_Input material_:
= = = = =
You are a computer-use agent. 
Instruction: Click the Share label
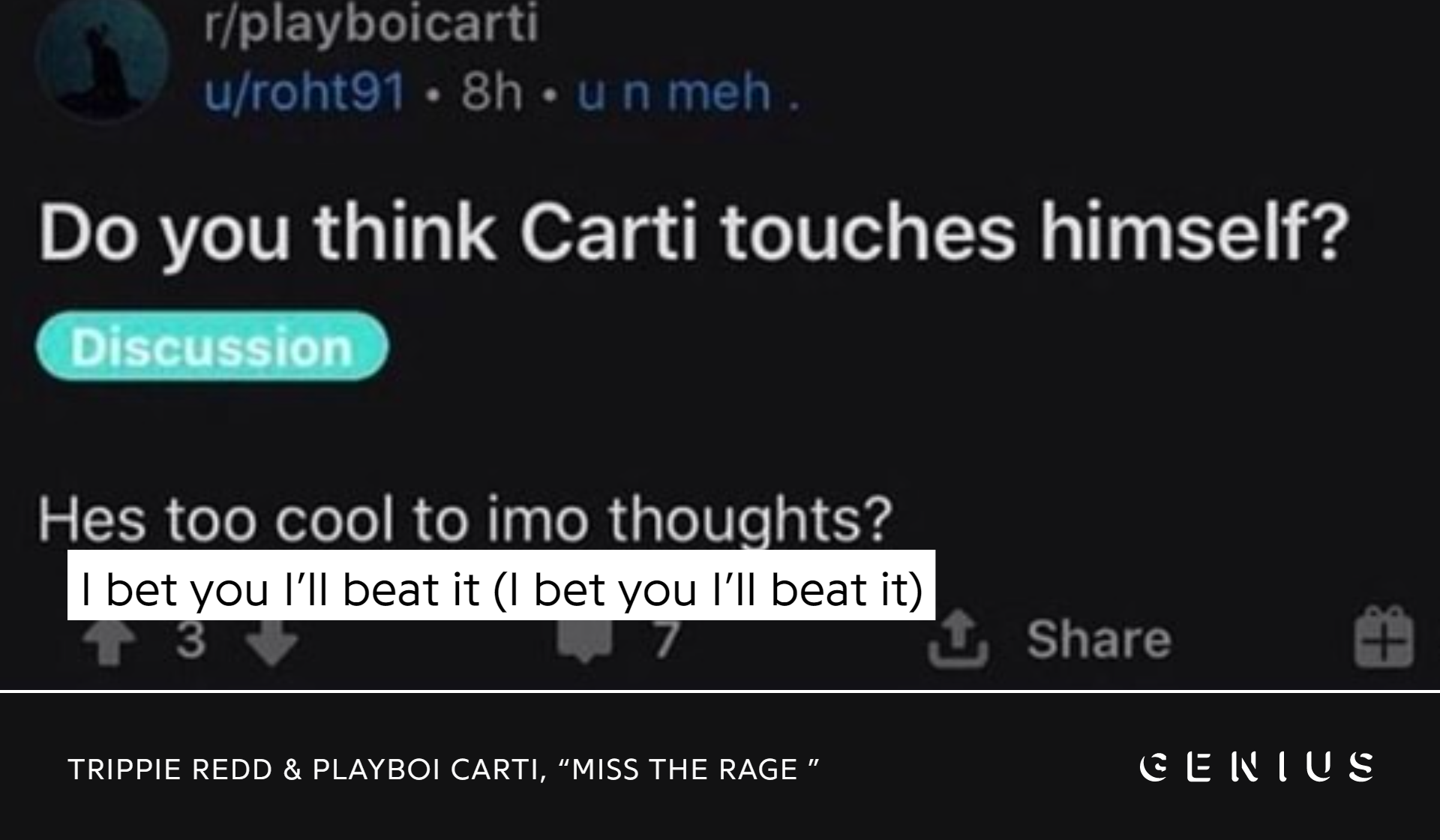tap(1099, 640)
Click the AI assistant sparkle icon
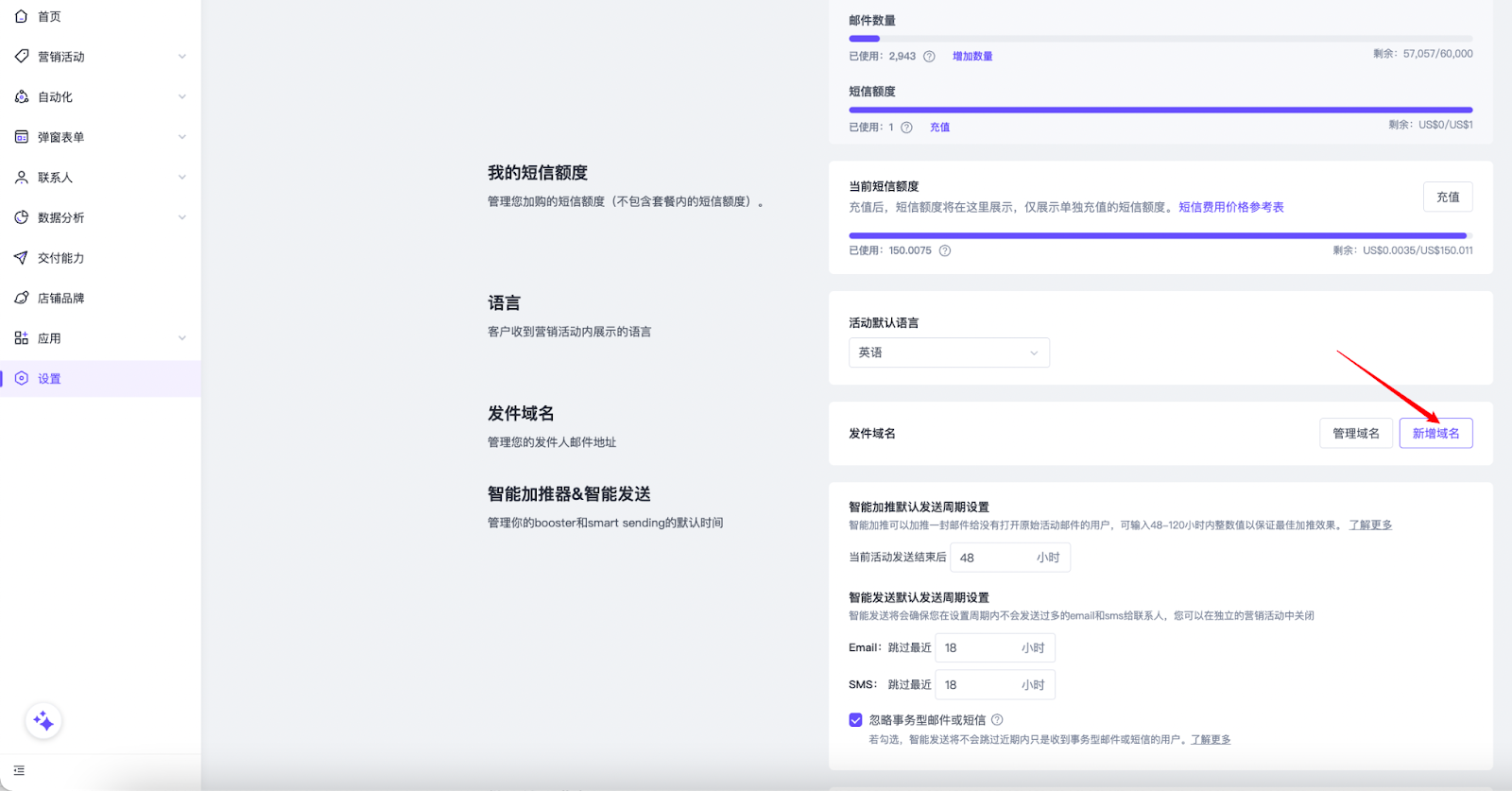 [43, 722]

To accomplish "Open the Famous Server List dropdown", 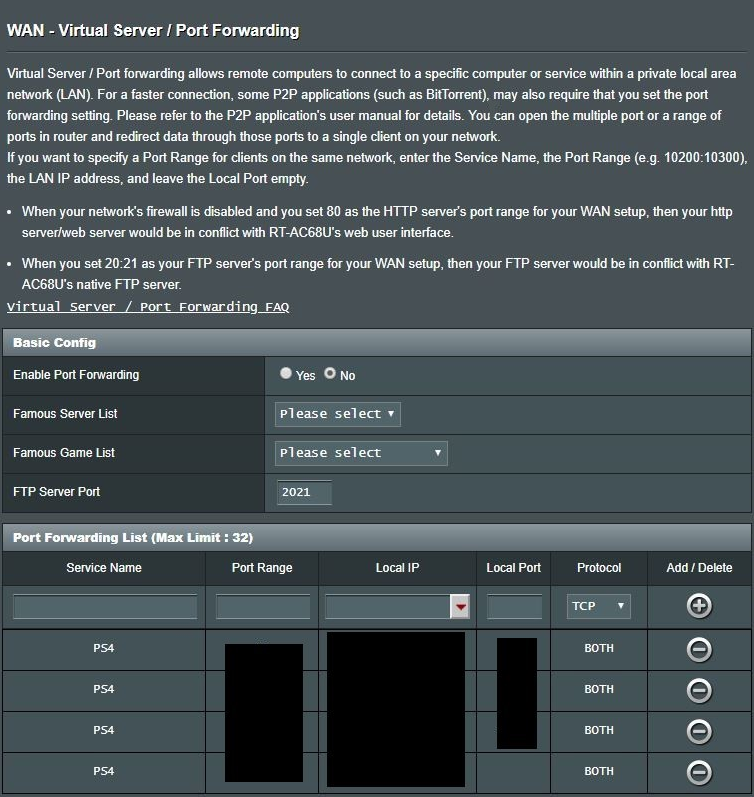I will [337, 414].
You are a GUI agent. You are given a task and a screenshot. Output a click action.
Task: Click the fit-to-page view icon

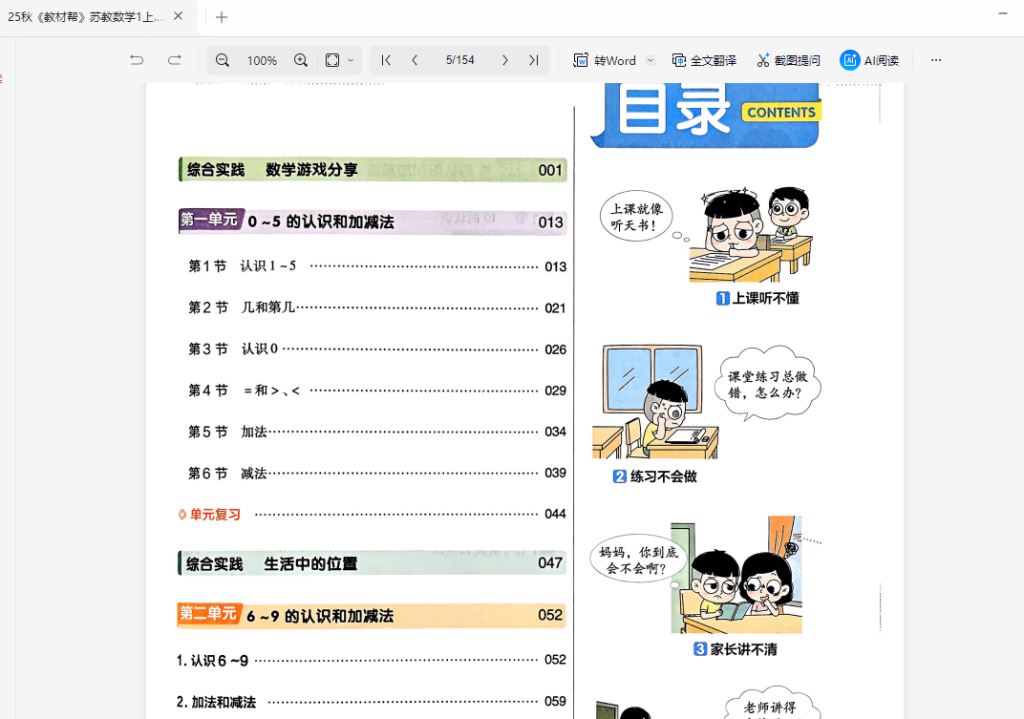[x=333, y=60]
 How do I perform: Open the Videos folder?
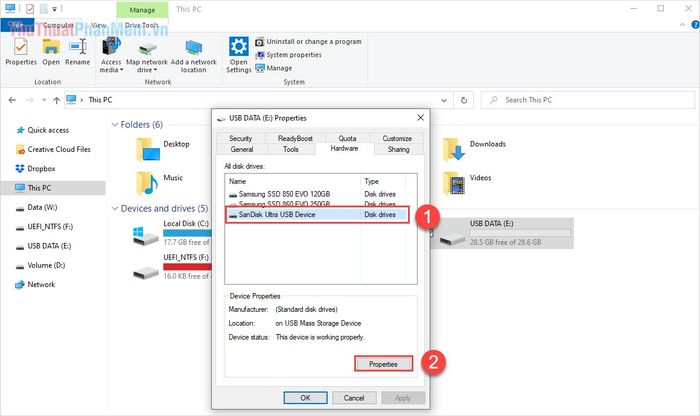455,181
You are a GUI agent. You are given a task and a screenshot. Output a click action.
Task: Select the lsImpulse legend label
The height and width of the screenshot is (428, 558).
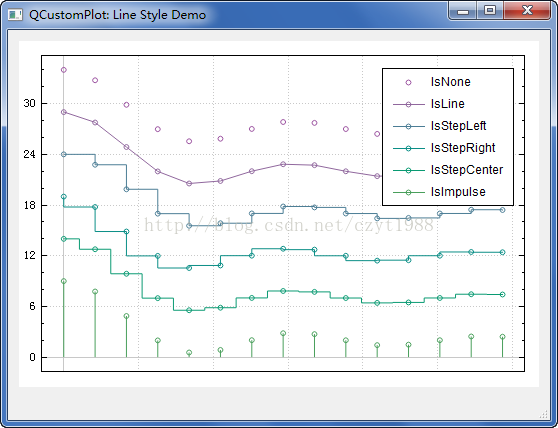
= = = = =
Your reply must hold only the lines from the line containing "How do I perform: Open the Videos folder?" through the end of the records above, written out exactly, both ends included, with no pictures, please.

 How do I perform: Open the Videos folder?
455,181
You are a GUI agent. You are given a task and a screenshot. Output a click action.
Task: Select the lsImpulse legend label
The height and width of the screenshot is (428, 558).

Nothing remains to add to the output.